Going Hybrid - Hybrid Publishing for Authors
How things change! 

I wasn’t expecting to receive a phone call one day that would alter everything. More of that later.

2)      Have you been offered contracts by traditional publishers in the past?  

Yes, I have. 
My experience reinforced my conviction I didn't want a traditional contract. 
At the start of my writing career, I self-published four non-fiction books I wrote during my time as a nutritional therapist. 
A publishing company read one and then offered me a publishing contract, saying they believed my writing would fit in well with their catalogue.

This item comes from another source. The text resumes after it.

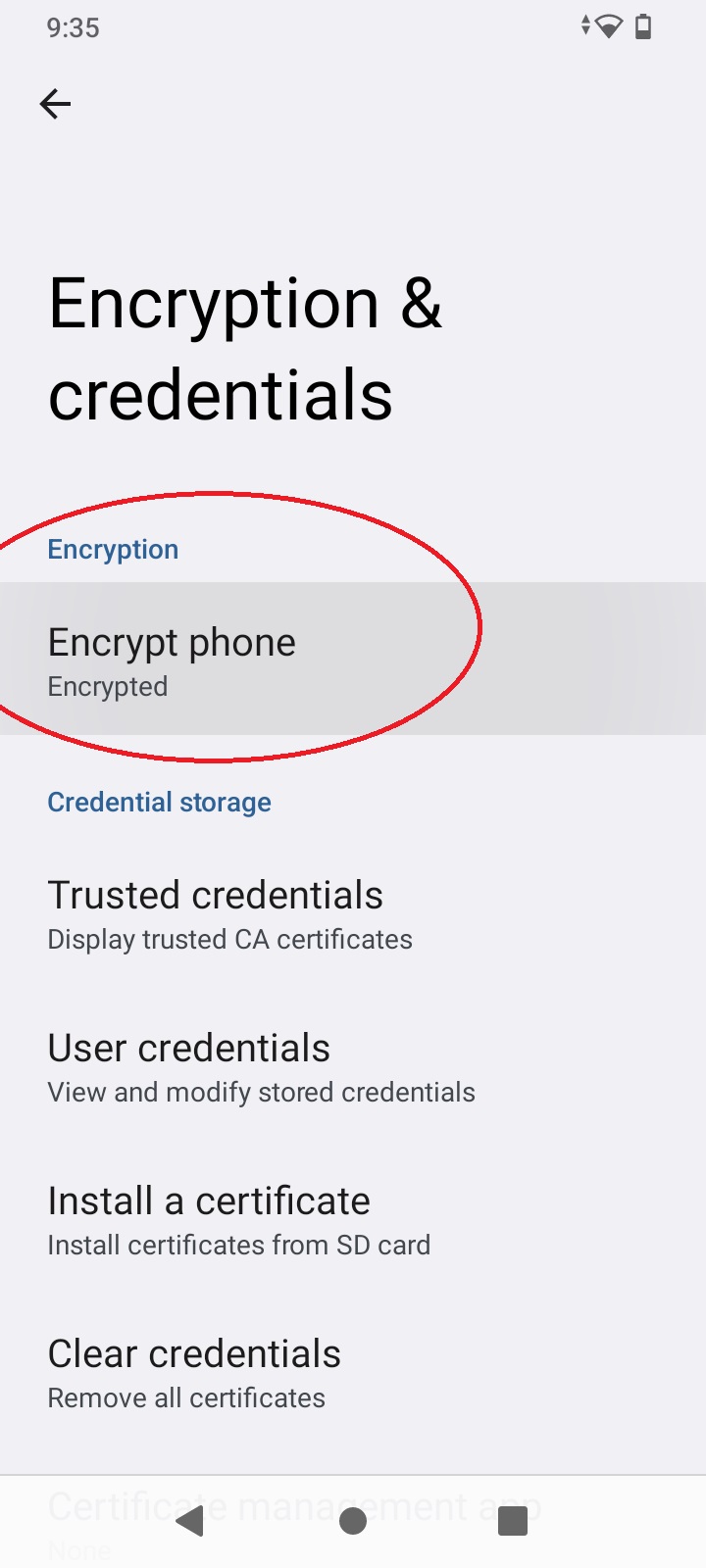Tap the Encryption section header
Viewport: 706px width, 1568px height.
[113, 549]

3)      Why did you accept/not accept it?
I needed little time to reject the contract they sent to me. 
While I was flattered to be approached in this way, the terms were terrible, and I couldn’t see any point in signing it. That’s the problem with old-style publishing contracts; they’re biased towards the publisher and offer little financial incentive for authors. 

4)      What made you consider this publishing contract?
The first contract I signed was with Lake Union, one of Amazon’s publishing imprints. 
Unlike the other one, it offered much better terms. As we know, Amazon operates differently! 
I can’t go into details about the terms of my contract, but they are much better than you get with traditional publishing deals.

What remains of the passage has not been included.